Collected data
========
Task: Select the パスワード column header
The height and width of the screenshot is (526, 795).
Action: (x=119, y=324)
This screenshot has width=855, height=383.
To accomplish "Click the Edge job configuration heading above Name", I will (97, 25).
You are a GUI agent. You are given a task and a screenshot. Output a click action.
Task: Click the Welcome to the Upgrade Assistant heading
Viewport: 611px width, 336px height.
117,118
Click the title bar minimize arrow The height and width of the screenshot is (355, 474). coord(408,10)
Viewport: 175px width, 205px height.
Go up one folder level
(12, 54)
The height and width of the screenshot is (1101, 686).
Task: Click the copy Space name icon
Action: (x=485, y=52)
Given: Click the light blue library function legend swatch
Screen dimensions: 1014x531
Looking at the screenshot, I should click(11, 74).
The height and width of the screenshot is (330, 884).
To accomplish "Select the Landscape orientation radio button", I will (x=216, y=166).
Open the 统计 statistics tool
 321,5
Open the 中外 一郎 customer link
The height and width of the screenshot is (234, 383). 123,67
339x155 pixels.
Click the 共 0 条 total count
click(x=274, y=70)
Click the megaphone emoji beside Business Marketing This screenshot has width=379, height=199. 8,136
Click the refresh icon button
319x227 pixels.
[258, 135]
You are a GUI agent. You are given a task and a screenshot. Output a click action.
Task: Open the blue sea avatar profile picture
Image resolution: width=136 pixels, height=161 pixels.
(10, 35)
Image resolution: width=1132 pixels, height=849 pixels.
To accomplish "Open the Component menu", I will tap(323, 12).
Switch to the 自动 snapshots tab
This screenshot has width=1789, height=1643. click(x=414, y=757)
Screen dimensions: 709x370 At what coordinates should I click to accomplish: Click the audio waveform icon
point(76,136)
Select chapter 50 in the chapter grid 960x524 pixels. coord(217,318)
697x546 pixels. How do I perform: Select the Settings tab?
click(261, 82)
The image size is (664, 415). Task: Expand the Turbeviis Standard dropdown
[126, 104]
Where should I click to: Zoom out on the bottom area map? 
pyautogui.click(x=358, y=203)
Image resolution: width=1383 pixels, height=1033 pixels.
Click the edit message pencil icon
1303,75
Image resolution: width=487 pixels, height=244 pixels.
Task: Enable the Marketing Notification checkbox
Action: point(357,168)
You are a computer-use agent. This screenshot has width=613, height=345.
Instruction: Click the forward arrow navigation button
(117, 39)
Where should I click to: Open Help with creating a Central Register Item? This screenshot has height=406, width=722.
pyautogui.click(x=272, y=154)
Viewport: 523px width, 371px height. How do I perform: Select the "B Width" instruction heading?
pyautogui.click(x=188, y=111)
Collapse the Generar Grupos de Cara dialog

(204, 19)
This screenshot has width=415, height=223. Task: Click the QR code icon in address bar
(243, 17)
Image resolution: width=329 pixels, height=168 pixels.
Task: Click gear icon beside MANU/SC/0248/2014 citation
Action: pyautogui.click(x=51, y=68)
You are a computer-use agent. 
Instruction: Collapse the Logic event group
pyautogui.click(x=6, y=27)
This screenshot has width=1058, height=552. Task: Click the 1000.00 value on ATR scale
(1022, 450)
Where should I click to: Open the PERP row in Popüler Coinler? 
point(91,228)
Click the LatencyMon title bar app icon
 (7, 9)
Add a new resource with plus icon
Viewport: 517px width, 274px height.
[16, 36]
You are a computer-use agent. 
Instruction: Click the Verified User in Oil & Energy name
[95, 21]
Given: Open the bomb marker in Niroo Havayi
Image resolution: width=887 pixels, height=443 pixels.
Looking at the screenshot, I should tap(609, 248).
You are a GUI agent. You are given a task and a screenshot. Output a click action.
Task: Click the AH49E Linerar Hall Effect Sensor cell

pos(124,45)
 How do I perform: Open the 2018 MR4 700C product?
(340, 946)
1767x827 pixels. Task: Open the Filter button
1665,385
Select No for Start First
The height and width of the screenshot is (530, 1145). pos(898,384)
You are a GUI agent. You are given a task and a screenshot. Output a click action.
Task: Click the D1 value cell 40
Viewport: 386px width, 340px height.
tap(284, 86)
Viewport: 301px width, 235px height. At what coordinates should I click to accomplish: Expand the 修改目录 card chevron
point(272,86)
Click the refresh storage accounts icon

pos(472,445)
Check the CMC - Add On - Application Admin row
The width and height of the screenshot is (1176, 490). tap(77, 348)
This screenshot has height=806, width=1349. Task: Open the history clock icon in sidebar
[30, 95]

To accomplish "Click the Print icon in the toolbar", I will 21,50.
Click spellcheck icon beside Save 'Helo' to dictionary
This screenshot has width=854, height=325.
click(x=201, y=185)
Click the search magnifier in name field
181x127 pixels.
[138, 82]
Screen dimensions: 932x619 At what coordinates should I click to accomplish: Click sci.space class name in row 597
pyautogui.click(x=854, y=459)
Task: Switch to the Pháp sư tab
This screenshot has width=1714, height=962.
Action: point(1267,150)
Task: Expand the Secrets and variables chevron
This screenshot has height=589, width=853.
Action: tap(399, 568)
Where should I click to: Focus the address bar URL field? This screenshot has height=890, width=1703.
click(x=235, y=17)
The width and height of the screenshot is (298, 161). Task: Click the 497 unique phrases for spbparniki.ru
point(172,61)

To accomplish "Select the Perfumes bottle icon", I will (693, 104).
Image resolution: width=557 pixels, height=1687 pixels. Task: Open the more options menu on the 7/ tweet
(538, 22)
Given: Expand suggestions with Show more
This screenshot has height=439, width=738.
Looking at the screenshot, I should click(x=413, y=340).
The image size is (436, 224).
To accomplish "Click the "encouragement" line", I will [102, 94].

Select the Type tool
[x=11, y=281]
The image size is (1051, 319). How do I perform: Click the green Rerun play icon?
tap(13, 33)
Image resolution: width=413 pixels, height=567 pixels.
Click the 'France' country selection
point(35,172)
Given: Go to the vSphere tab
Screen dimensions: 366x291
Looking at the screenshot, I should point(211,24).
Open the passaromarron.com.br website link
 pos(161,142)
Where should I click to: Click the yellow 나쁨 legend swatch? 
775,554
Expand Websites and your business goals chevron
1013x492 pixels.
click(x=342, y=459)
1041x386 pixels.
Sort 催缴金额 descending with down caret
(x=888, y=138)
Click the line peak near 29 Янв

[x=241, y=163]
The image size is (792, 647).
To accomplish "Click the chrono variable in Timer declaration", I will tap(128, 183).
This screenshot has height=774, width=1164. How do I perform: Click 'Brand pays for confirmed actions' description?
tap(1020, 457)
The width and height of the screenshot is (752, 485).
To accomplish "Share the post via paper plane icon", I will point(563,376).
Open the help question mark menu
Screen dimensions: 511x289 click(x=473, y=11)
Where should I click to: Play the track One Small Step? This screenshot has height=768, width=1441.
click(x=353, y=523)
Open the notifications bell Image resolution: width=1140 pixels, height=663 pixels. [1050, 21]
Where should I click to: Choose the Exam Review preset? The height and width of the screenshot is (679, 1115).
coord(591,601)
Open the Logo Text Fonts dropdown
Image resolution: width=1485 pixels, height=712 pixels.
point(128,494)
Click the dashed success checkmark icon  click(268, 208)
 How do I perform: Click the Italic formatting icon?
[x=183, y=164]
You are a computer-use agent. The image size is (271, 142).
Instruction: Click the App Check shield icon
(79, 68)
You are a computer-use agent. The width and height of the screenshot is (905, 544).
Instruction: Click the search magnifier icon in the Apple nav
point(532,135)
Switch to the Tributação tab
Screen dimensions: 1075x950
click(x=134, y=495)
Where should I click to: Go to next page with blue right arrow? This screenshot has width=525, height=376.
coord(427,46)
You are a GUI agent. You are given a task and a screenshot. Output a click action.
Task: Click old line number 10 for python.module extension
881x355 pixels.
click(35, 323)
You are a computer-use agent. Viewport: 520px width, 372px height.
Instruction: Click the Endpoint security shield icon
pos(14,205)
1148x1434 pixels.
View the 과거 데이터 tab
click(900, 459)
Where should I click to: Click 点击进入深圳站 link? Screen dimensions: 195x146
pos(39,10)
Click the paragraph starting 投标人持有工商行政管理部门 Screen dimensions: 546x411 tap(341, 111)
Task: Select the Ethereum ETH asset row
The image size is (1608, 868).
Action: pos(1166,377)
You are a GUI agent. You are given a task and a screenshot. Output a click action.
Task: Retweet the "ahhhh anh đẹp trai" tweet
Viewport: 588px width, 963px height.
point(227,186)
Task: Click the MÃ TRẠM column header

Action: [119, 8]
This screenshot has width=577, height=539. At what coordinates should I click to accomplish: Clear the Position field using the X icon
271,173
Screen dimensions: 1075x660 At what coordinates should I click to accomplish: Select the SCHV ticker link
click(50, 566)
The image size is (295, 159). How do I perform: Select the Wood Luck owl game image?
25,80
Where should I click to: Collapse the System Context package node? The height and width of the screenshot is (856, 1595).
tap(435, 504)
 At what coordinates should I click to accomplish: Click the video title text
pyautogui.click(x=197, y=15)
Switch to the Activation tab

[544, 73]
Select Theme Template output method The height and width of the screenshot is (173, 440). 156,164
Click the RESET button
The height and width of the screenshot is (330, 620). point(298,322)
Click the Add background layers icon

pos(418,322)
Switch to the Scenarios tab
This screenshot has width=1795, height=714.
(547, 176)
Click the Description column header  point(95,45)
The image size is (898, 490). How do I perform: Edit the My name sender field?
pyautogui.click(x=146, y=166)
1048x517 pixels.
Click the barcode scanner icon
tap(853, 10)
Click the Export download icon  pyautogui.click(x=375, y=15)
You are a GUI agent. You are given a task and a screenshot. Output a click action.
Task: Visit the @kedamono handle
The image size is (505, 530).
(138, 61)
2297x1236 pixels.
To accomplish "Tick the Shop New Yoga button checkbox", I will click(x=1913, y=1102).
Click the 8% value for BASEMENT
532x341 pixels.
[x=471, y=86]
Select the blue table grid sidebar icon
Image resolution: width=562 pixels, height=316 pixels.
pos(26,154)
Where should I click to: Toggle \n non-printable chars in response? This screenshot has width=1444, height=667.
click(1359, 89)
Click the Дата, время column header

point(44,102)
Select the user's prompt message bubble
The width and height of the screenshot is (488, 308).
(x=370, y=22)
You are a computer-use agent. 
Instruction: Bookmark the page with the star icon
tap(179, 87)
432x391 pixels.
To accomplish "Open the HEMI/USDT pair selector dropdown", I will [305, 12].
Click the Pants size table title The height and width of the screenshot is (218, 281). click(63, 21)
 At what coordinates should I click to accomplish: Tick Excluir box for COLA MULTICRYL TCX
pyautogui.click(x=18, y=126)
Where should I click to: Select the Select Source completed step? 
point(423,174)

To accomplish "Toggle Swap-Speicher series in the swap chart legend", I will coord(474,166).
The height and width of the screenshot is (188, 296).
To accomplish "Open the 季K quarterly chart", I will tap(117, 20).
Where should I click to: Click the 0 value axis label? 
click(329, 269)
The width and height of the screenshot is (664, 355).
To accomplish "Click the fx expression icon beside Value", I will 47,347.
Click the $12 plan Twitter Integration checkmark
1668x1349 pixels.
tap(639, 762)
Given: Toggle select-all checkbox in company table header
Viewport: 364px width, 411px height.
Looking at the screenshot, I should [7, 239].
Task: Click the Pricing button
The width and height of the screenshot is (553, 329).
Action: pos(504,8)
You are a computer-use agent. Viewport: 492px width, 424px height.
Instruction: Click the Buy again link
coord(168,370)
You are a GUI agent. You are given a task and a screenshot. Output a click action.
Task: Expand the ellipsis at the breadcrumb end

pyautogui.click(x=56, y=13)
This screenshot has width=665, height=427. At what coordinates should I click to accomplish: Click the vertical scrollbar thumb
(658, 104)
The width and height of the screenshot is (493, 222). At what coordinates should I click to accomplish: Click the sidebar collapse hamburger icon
========
» Problem requirements
Return every line of the records in which the word "chart" is found.

» Problem solution
To accomplish "Toggle Swap-Speicher series in the swap chart legend", I will coord(474,166).
To accomplish "Open the 季K quarterly chart", I will tap(117, 20).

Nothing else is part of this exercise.